It didn’t take me long to realize that my technology preferences mirrored my everyday behavior. Thus, my early conditioning is a better explanation for my choices than objective evaluation:

Does my conditioning help me write better programs? Maybe. I noticed that my obsession with understanding leads to programs with few bugs, most of which come not from internal inconsistencies but from incorrect assumptions about the execution environment. Dependency aversion speeds up building, packaging, and shipping.

Do I prefer my approach because it produces better programs? Probably not. I can rationalize it all day long, but in the end, it boils down to feelings. Spending an hour fighting the compiler to craft a program that works on the first run feels terrific. Spending twenty minutes on drafting a Python script and another twenty on squeezing out runtime bugs… doesn’t.

I met many people whose programming approach was my polar opposite. They threw stuff together, experimented, and pulled in behemoth frameworks. They stopped worrying when their programs seemed to work and moved on. I don’t have any issues with their way, as long as we don’t work on the same system. In the long run, these builders might bring more value to the world than me. They fear less and try more.

In the beginner’s mind there are many possibilities, but in the expert’s there are few.

Shunryu Suzuki, Zen Mind, Beginner’s Mind: Informal Talks on Zen Meditation and Practice

Of course, I didn’t enter the profession as a fully-formed lonely grumbler. My views evolved significantly throughout my career, and continue to change.

My first programs were physics simulations and tiny games in Turbo Pascal. They were dull and brutally direct. I would create animations by individually drawing pixels at specific offsets. My only dependency was the standard library.

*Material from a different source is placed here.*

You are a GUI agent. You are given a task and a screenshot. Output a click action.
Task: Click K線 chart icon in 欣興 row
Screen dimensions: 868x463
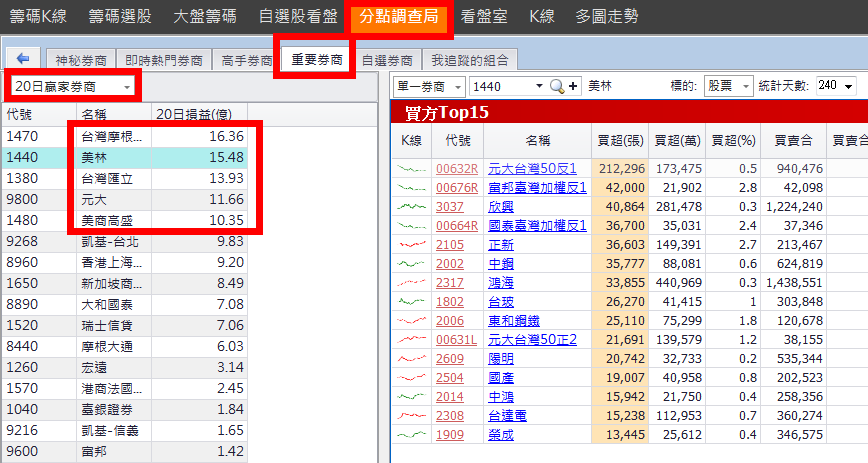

When I became a junior engineer in Enterprise Java world, I became obsessed with clean code. I read every book on code organization, packed my code with design patterns, and mastered bloated frameworks.

Exposure to new ideas and programming languages made me realize that most things I considered good design were unnecessary. They didn’t contribute to the solution but created accidental complexity and bloat. I didn’t need to write extensible code. I could start with the most straightforward version and rewrite it when the problem changed. As tef puts it, code should be easy to delete.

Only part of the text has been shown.